Imagine that pesky tabby cat has been pooing in your backyard again. Unbeknown to you, it has transposed some of the parasite spores “its been” carrying onto your herb garden. Unintentionally, while preparing a delicious salad, you forget to rinse your hands and foul yourself with the Toxoplasma gondii spores. For months you display no symptoms, then after six months you are driving your automobile more aggressively, taking hazards in street junctions and generally filled with more road rage as you angrily gesticulate with fellow motorists. Could all this be linked to that tasty salad?

T. gondii is a fascinating protozoan parasite which, like many similar organisms, needs to move between several different multitude species in order to fully develop and simulate. As such, it appears to have derived clever means to do transmitting between multitudes more likely. For lesson, subjects have found that once rats intermediate hosts are infected they display less careful towards cats the final stage hosts and so the parasite is more likely to be passed on.

An increasing number of studies show humen known to be infected with these parasites could be more susceptible to schizophrenia, bipolar disorder, aggression and even increased suicide. Survey have even showed you are two to three times more likely to have a car gate-crash if your blood tests positive for the parasite. This is particularly astonishing when it has been was expected that 30% -5 0 %~ ATAGEND of the worldwide person may carry the parasite.

Not so cute when you know what theyre carrying. Shutterstock

Chicken or egg ?

Very often criticisms of these studies come down to a chicken and egg interrogate. Correlation doesnt necessary aim causality. Are those aggressive, fast-driving people or those with behavioural states more likely to catch the parasites, or does the parasite cause these behavioural attributes? Many of the studies were done retrospectively rather than looking at people behaviour before and after they grew infected with the parasites. So for now, we cant was sure whether your road rage actually was linked to your salad.

What we do know is that there are plenty of illustrations in wildlife where parasites can manipulate the copulation, raise, maturation, habitat and behaviour of their emcees. Fuzz insects, for instance, terminated their lifecycle in a flow or flow and appear to making such a legions crickets attracted to ocean.

The effects of the parasite dont stop there, either. The hapless crickets can provide fish with alternative solutions food source to their customary food of aquatic invertebrates and, for parts of the year, can form a substantial part of their food. So manipulating parasites can be important to insisting healthy ecosystems.
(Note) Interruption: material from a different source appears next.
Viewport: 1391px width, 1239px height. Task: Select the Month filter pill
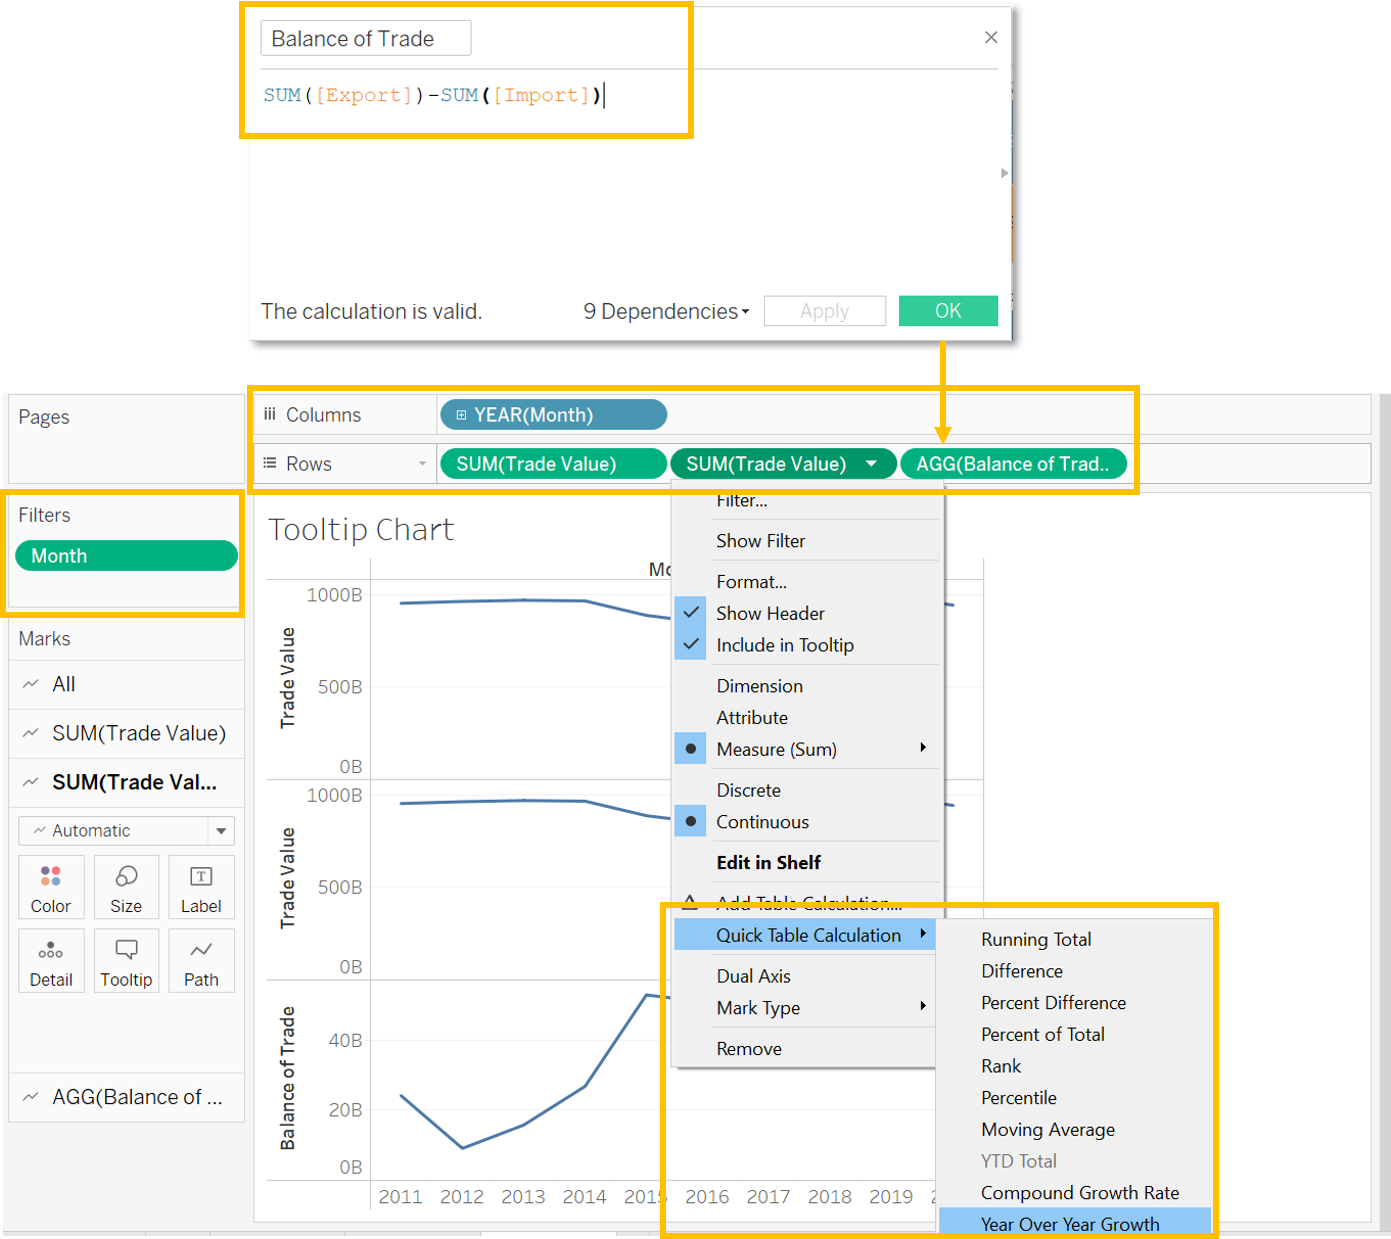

Some ant species fouled by trematode flukes are influenced in a way that becomes them cling to the surfaces of blades of grass, which means theyre more likely to be dined by sheep. This permits the fluke to complete its life cycle in the sheep.

Chestburster. mardeltaxa/ Flickr, CC BY-NC-SA

A type of barnacle parasite known as a rhizocephalan, which dines its crab emcee from the inside out, is known to feminise its male multitudes by castrating them. Scientists have suggested they are then more likely to look after the parasite sac that abounds through their abdomens, often like a female is a tendency to her eggs.

Swapping on genes

Through advances in molecular biology, we are increasingly works out how these parasites can change behaviour by altering gene showing the acces genes can be turned on or off. For speciman, work in our laboratory at the University of Portsmouth is trying to uncover existing mechanisms that allows a newly discovered species of trematode parasite make their shrimp-like( amphipods) hosts more attracted to the light.

Trematodes: little blighters. Josef Reischig/ Wikimedia Commons, CC BY-SA

These amphipods would prefer to be concealing under seaweed on our shorings, escaping their fowl predators as the tide recedes. By chemically delineating the mind of polluted prawn, scientists have discovered that parasites somehow modified the shrimps’ serotonin, a mood neurotransmitter acquired throughout the animal kingdom. Our recent surveys have indicated that polluted prawns have subtle differences to their serotonin receptors and the enzymes that grow serotonin.

Other subjects have shown amphipods hosting similar parasites are over 20 occasions more likely to be eaten compared to non-infected specimen. Again, this highlights the often-overlooked importance of brain-bending parasites in the natural ordering of food webs.

We often think we must have discovered all the species possible in well-studied points such as the UK, but many fascinating new operating parasites are yet to be discovered on our doorsteps. Our knowledge of how these brain-bending parasites treated with human species will no doubt develop more strongly over the next decade.